§ **TASKS TO PERFORM**:
1. According to the predictor discovery page, what range of values can Cramér's V take?
2. Decide whether each statement agrees with the predictor discovery page, and quote the words that settle it: (a) Features are calculated from option chain data via MesoSim. (b) A lower Cramér's V value indicates a stronger relationship between a feature and trading outcomes. (c) Cramér's V is derived from the chi-squared statistic.

BEGIN PASSAGE

Predictor Discovery
Overview
Predictor discovery is a foundational capability in Merlin that helps identify which features have strong statistical relationships with strategy performance. Using statistical methods including Cramér's V and the MIFS (Mutual Information based Feature Selection) model, Merlin quantifies the association between potential predictors and trading outcomes, helping identify the features with the most predictive power.
This process helps to pre-select features for trading models to reduce the feature space from potentially hundreds of variables to a manageable set of predictive features.
How Predictor Discovery Works
The predictor discovery workflow in Merlin follows these steps:
- Feature Extraction: Calculate features from option chain data via MesoSim
- Target Calculation: Determine trading outcomes (profit/loss, win/loss)
- Feature Binning: Group continuous features into categories for analysis
- Statistical measurement: Measure the statistical association between each feature and the target with Cramer's V or MIFS
- Feature Ranking: Sort features by their predictive strength
Cramér's V Statistical Test
Cramér's V is a statistical measure of association between two categorical variables, derived from the chi-squared statistic. It ranges from 0 (no association) to 1 (perfect association).
For trading strategy development, Cramér's V helps determine which features most strongly relate to strategy performance by:
- Converting continuous features into categorical bins
- Cross-tabulating each feature's bins against the target's bins or tails
- Calculating the chi-squared statistic from this contingency table
- Normalizing the result to produce the Cramér's V coefficient
A higher Cramér's V value indicates a stronger relationship between the feature and trading outcomes.

END PASSAGE
BEGIN RAW DATA

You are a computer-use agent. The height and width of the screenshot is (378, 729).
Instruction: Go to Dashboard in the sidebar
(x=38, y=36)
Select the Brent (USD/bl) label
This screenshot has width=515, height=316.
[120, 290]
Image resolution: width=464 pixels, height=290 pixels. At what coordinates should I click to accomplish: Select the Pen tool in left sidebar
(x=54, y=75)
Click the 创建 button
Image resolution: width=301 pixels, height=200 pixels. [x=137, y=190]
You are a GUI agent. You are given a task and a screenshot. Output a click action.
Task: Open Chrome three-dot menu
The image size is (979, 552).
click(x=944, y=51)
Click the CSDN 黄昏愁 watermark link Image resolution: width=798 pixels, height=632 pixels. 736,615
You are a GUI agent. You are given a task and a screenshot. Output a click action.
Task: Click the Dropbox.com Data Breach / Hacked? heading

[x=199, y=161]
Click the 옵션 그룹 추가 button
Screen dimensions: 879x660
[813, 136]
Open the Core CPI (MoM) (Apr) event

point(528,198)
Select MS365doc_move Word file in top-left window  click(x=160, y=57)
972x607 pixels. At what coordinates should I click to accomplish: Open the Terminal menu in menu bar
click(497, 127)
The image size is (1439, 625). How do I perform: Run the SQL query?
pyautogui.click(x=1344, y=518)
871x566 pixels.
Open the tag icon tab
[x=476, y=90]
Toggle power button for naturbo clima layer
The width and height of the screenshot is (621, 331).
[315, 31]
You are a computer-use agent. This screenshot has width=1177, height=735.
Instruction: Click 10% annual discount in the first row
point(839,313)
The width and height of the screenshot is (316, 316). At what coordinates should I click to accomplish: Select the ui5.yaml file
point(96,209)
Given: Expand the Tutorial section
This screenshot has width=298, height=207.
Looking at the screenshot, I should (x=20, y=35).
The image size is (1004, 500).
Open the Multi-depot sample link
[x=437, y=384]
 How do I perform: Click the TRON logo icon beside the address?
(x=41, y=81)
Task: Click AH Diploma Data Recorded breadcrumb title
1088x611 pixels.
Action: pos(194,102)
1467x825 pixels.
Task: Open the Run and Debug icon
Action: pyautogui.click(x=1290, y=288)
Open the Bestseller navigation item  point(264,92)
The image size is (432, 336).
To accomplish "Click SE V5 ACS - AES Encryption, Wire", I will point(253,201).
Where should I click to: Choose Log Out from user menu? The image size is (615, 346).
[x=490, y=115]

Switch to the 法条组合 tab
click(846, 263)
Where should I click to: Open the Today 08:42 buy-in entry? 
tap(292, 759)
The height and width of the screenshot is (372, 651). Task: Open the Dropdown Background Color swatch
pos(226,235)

END RAW DATA

§ **IN RESPONSE**:
1. It ranges from 0 (no association) to 1 (perfect association).

2.
(a) Yes: "Calculate features from option chain data via MesoSim"
(b) No: "A higher Cramér's V value indicates a stronger relationship between the feature and trading outcomes."
(c) Yes: "derived from the chi-squared statistic"